= Beginning of Section =

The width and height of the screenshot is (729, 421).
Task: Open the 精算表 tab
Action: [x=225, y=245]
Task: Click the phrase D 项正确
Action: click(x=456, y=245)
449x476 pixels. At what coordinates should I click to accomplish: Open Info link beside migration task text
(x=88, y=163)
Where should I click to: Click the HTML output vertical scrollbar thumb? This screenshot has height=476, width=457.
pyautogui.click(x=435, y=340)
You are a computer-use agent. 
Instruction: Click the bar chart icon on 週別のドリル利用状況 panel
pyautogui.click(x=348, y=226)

= End of Section =
= Beginning of Section =

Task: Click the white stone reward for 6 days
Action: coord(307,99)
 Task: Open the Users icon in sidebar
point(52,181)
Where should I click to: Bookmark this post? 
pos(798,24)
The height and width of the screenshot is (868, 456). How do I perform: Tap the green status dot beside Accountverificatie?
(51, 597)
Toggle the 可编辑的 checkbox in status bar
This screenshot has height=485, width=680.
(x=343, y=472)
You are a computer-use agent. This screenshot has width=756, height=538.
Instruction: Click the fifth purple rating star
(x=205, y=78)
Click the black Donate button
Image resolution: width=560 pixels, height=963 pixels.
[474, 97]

= End of Section =
= Beginning of Section =

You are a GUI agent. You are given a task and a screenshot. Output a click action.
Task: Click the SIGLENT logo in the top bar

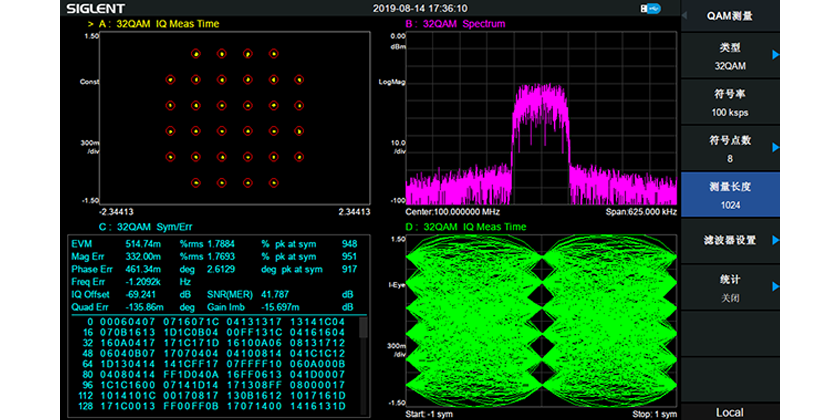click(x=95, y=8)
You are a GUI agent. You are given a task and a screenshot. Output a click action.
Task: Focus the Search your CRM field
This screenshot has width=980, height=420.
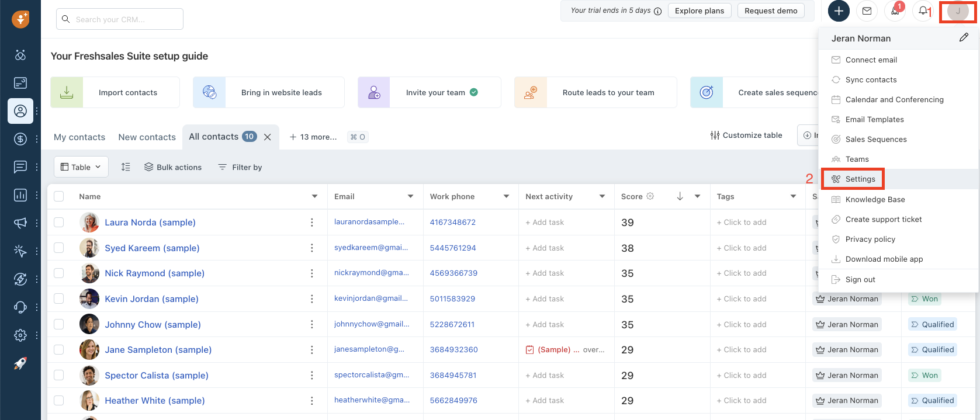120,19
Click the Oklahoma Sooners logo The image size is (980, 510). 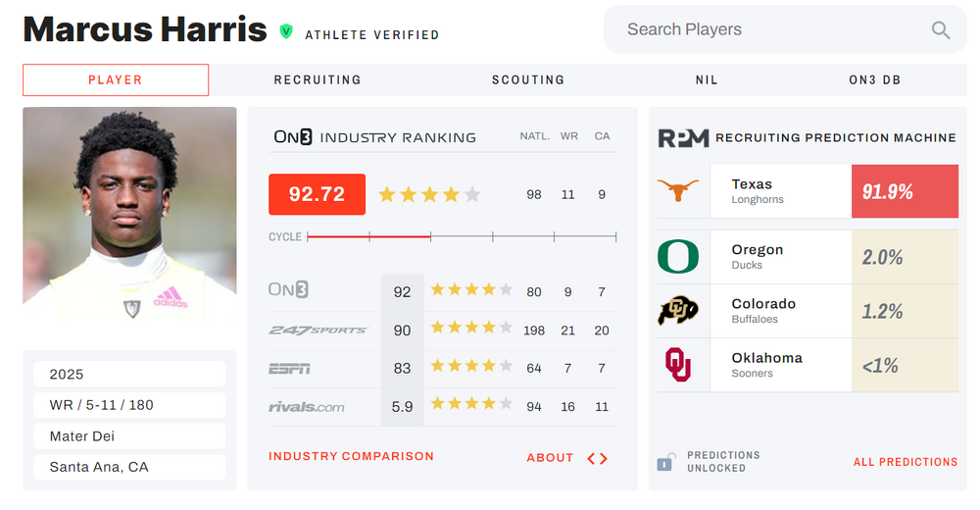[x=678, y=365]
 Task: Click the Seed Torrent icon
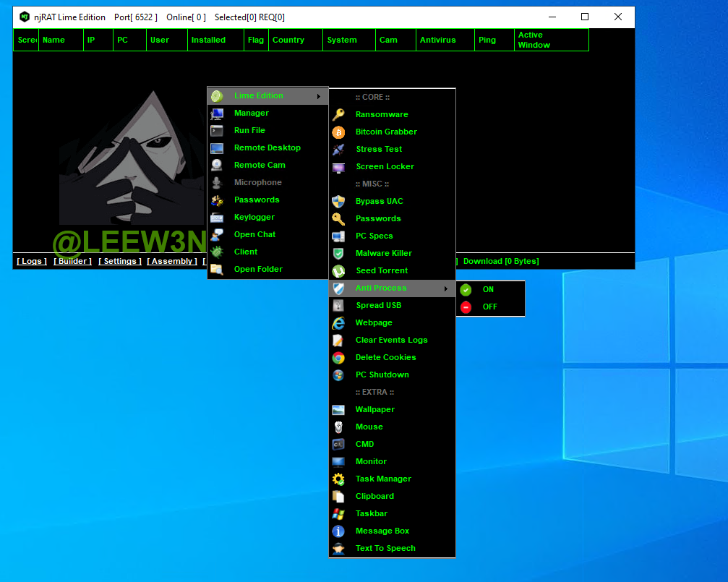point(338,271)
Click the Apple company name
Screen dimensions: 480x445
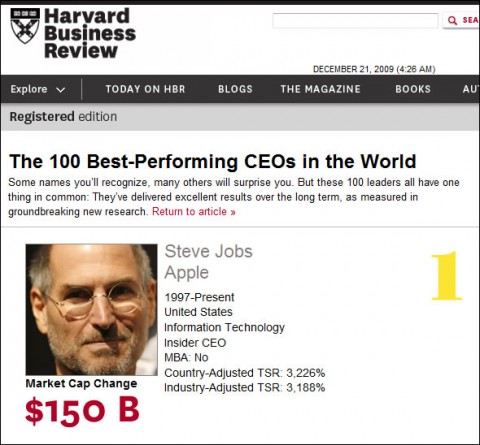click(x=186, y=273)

= End of Section =

Check each line of the records for the word "agent" and extract those that contain it.

You are a computer-use agent. 
You are a computer-use agent. This screenshot has width=756, height=538.
You are a GUI agent. You are given a task and a screenshot. Output a click action.
You are a GUI agent. You are given a task and a screenshot. Output a click action.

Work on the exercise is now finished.